Even then, you’ll typically see the damage instead of the silverfish who did it. (Yellow stains, tiny black pepper-like pellets or scales are a hint that they’re around.) Named after their fish-like shape, although they are not fish and cannot swim, the antennas and the eyes might make you mistake them for roaches until you notice the silver color. They’re also fast runners and can get to food with ease, which can make catching them yourself almost impossible.

How Do Silverfish Get Into Your Home?

The good news is that silverfish don’t bite nor sting humans. The bad news is they can easily move into your home office or other parts of your home. They often arrive in cardboard cartons of books and paper from an already-infested location, including unopened food from a grocery store.

As soon as they arrive, they immediately get to work hunting for food (since that unopened food container wasn’t a success). Once they find a solid food source, they remain close by (and away from your daytime eyes). They will then breed in a variety of areas, including wall voids, in or under the subflooring, in canister light fixtures in the ceiling, and all over attics.

How to Get Rid of Silverfish

The easiest but costliest way to get rid of them is by hiring an exterminator. But if you want to try some do-it-yourself options first, here are a few common household chores that would come in handy. Hopefully, you’re already doing these basic maintenance tasks to get your home winter-ready anyway.

First, seal cracks and repair damage to the exterior of your home. This includes looking at your roof, especially shake roofs with wooden shingles. (It’s easy for silverfish to eat through the cellulose, or “fiber” in wood.)

Second, look for any leaking water pipes or mold near wood. Buy and install a dehumidifier near moist areas.

Third, instead of storing your basement and attic items in a cardboard storage box, opt for sturdy plastic containers with lock lids. (This is a good idea for basements anyway, which are vulnerable to flooding.)

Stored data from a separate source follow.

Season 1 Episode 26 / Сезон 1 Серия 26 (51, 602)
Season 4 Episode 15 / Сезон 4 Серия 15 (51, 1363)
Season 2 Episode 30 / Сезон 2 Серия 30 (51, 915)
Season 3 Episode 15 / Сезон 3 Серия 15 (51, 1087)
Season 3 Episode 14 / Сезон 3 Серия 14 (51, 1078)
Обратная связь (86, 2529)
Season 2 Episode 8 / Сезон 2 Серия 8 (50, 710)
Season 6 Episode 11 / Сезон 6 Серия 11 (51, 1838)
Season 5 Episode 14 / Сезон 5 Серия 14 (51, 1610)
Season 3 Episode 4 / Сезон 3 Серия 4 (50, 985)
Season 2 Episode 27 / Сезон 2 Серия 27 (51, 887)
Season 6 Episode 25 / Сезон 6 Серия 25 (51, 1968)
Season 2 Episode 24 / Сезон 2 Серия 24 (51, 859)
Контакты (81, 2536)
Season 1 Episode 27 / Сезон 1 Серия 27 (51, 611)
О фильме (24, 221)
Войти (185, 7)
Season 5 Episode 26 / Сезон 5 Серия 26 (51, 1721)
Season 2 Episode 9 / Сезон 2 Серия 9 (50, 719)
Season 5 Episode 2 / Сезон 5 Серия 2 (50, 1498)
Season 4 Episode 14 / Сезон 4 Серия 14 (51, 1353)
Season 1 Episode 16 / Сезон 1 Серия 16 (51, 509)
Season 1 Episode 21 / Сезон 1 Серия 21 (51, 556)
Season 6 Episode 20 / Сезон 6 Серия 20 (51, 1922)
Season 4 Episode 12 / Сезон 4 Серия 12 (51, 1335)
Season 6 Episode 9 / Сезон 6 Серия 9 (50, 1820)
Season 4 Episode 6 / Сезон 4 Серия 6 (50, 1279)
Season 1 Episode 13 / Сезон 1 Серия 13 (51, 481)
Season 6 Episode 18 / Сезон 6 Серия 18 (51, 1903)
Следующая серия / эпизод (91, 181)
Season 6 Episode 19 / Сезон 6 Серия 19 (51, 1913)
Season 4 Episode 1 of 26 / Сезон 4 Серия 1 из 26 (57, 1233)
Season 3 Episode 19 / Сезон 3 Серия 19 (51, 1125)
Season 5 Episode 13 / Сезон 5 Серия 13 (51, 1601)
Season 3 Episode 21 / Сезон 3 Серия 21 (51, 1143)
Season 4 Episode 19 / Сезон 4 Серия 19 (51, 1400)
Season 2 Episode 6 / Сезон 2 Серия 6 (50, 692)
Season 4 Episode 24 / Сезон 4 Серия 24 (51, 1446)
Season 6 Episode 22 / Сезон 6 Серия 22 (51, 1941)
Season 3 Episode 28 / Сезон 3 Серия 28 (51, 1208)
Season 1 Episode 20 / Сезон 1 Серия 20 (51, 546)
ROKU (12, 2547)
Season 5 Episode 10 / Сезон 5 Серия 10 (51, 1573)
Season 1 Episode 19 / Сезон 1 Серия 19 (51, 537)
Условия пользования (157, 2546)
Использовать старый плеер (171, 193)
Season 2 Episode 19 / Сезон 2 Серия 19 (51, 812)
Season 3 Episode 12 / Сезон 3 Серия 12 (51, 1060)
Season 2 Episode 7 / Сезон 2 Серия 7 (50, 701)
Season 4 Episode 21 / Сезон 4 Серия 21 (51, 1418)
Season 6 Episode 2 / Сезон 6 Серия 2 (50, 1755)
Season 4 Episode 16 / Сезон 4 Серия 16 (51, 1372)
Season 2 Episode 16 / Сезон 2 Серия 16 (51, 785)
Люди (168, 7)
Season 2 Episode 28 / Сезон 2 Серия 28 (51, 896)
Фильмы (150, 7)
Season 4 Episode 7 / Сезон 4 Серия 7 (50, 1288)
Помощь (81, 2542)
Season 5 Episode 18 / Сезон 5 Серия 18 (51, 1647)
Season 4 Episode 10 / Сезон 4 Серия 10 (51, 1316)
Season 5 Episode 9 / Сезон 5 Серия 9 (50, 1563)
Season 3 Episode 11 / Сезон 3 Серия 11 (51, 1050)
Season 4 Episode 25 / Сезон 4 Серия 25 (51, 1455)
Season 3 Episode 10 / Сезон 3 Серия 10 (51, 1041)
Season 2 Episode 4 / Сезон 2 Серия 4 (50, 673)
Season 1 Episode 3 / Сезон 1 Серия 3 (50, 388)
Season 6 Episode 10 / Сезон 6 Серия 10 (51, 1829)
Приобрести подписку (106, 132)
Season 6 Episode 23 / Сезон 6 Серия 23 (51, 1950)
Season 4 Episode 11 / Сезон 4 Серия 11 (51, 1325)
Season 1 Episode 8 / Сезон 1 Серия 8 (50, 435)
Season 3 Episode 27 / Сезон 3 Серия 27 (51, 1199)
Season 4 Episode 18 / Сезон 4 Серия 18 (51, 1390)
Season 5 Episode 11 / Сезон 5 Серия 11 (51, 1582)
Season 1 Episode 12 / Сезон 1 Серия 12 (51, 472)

Fourth, do not leave your flour, sugar or gooey, sugary foods out on your kitchen counter. (The same rules apply for homemade body scrubs in your bathroom.) Put them all in airtight containers to reduce sweet-toothed silverfish from making a meal out of them.

Keep your cake frosting and jam off of the counters after you’re done baking and mixing. And clean up bread crumbs or leftover coffee beans. They like those too.

Fifth, vacuum regularly, especially in crawl space areas that may often get overlooked.

Sixth, if you’re into gardening, don’t overlook plants and flowers that are naturally pesticides, such as chrysanthemums. (Pet owners, be careful with this flower because dogs and cats can become ill if they ingest chrysanthemums. However, both silverfish and dogs hate lavender. Make a spray of it to keep both of them away.)

If DIY Pest Prevention Doesn’t Work, Call an Exterminator

Exterminators know how to get rid of silverfish with multiple techniques, including pyrethrin (found naturally in chrysanthemum) pesticides, diatomaceous earth, fumigation to get rid of nests, silica gel and other inorganic dusts, and commercial gel traps. The sooner you can get rid of them before they can unleash more eggs, the better.